Literature on β-hemolytic Streptococcus spp. infections in NHPs is particularly limited and the description of associated lesions is based on isolated case reports of infection with Group A Streptococcus spp., S. equi sub spp. zooepidemicus, β-hemolytic Streptococcus spp., β-hemolytic Streptococcus sp. not defined, and an outbreak of S. zooepidemicus contaminated food source.^{39,40,44,51,63} In this study, 23 baboons had β-hemolytic Streptococcus spp. infection. Species and groups identified in this study include S. agalactiae, S. pyogenes, Group F Streptococcus, and cultures with Groups A, B, C, and G Streptococcus spp. We demonstrate the potential for these beta Streptococcus spp. to cause disease in the baboon.

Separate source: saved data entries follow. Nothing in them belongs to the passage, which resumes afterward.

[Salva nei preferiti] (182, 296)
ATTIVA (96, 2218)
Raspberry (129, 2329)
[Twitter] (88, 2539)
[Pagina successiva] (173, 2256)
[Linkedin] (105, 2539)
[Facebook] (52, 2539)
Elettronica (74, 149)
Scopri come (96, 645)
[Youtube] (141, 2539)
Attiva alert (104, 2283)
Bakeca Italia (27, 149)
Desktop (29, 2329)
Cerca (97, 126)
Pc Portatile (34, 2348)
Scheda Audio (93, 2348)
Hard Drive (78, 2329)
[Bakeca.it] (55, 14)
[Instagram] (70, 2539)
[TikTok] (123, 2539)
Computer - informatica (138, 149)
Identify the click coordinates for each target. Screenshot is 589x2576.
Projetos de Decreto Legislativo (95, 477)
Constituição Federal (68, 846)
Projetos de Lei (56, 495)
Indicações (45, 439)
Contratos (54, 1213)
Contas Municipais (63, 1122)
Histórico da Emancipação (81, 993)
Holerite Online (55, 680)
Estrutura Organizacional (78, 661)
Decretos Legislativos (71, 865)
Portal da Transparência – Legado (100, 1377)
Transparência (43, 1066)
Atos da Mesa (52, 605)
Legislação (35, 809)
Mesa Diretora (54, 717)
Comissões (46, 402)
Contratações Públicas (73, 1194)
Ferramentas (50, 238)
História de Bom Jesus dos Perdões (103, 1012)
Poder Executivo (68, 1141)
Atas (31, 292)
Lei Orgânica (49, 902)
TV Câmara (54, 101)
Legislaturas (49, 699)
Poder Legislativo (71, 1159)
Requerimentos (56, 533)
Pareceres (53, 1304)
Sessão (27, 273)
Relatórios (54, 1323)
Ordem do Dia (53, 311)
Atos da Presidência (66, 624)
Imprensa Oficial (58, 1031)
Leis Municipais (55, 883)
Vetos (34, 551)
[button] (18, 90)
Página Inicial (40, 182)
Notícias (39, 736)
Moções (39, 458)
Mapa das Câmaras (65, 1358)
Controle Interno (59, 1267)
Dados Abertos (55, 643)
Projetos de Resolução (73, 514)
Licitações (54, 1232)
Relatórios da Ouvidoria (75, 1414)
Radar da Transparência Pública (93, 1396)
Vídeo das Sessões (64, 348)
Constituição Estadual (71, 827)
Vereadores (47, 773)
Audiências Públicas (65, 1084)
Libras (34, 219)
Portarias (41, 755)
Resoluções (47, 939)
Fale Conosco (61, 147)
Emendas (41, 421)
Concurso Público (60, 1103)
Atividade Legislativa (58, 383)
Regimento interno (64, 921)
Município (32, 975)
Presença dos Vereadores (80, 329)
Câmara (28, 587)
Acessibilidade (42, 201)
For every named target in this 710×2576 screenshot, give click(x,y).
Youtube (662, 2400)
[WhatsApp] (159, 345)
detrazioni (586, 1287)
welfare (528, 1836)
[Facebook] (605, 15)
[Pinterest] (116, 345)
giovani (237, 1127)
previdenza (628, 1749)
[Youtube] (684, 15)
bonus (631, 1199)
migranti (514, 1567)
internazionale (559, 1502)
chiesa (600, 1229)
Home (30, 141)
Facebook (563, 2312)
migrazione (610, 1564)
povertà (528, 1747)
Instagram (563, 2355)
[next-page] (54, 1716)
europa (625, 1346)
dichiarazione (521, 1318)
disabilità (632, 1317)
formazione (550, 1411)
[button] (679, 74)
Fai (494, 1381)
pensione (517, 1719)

It is important to note that 41% of the bacterial cultures were also positive for bacteria of other genera. We understand the dilemma this may cause in the interpretation of bacterial culture results. Establishing primary versus secondary infections with Streptococcus spp. and determining the role of bacteria as either commensal, synergistic, or opportunistic in the disease process cannot be determined with confidence since the normal resident bacterial flora in the upper respiratory tract, skin, and other tissue compartments of our baboon population has not been characterized. Additionally, bacterial flora will vary depending on the water source, food, housing setting, captivity status, and between research institutions.¹⁰ Our intention was to present bacterial cultures as reported at the time of collection. We also recognize that the extent of bacterial isolation and characterization was variable among the different testing laboratories utilized over the period of this study; therefore, mixed bacterial isolates may be underreported in some cases.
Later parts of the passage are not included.